Ciência

Pesquisadores finlandeses identificam mecanismo que limpa resíduos metabólicos do cérebro durante o sono

08 de Abril de 2026 às 12:23

Pesquisadores da Universidade de Oulu identificaram um mecanismo de limpeza de resíduos metabólicos no cérebro durante o sono. A descoberta utilizou ressonância magnética ultrarrápida para monitorar o fluxo de líquido cefalorraquídeo em voluntários saudáveis. O processo ocorre via dilatação de vasos sanguíneos e reorganização de ondas vasomotoras e respiratórias

Pesquisadores finlandeses identificam mecanismo que limpa resíduos metabólicos do cérebro durante o sono
Universidad de Oulu

Pesquisadores da Universidade de Oulu, na Finlândia, identificaram um mecanismo cerebral que atua como uma rede de limpeza interna durante o sono. A descoberta, detalhada em dois estudos publicados nas revistas PNAS e Advanced Science, revela como o cérebro elimina resíduos metabólicos enquanto o corpo descansa, estabelecendo a base para futuras aplicações clínicas.

A observação foi possível graças ao desenvolvimento de uma técnica de ressonância magnética ultrarrápida pelo grupo de neuroimagem funcional da instituição.

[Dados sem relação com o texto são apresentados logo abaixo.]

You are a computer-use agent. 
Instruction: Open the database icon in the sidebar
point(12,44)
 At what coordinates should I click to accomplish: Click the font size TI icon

O sistema permite monitorar o deslocamento de moléculas de água no líquido cefalorraquídeo em um intervalo de cinco minutos, dispensando o uso de agentes de contraste e possibilitando a medição precisa das mudanças nos fluxos cerebrais entre a vigília e o sono.

Os dados indicam que o cérebro reorganiza seu funcionamento durante o repouso para otimizar a filtração de água no tecido cerebral. Nesse estado, as ondas vasomotoras e as pulsões respiratórias, que impulsionam a circulação interna, aceleram, enquanto o ritmo das pulsões cardíacas diminui. Esse processo é favorecido pela dilatação dos vasos sanguíneos e pela redução da pressão arterial, o que aumenta a velocidade de propagação de ondas internas e torna a eliminação de substâncias acumuladas durante a atividade neuronal mais eficiente.

O professor Vesa Kiviniemi, coordenador da pesquisa, observou que as ondas vasomotoras — pulsões lentas com frequência inferior a 0,1 hercios — passam a influenciar localmente tanto a atividade elétrica do cérebro quanto o movimento de fluidos. Essa dinâmica altera a coordenação habitual entre o suprimento sanguíneo, a atividade dos neurônios e a movimentação de líquidos.

Outro ponto central do estudo é a mudança na interação entre os neurônios e o fluxo cerebral. Enquanto no estado de vigília a ativação neuronal precede o aumento do fluxo sanguíneo, durante o sono essa relação torna-se bidirecional. Esse fenômeno foi registrado com maior intensidade nas áreas sensoriais, localizadas nas regiões posteriores do cérebro, onde houve um aumento significativo do fluxo de fluidos através do tecido.

A circulação desses fluidos é fundamental para a expulsão de resíduos metabólicos, e a falha nesse processo está vinculada ao envelhecimento cerebral e a problemas de memória. Os estudos foram conduzidos com voluntários saudáveis, utilizando ressonância magnética e ferramentas de registro de atividade cerebral e concentração de água. Atualmente, a equipe desenvolve dispositivos portáteis para monitorar esses processos sem a necessidade de ressonância, visando, no futuro, tratar alterações na dinâmica de fluidos cerebrais relacionadas à idade.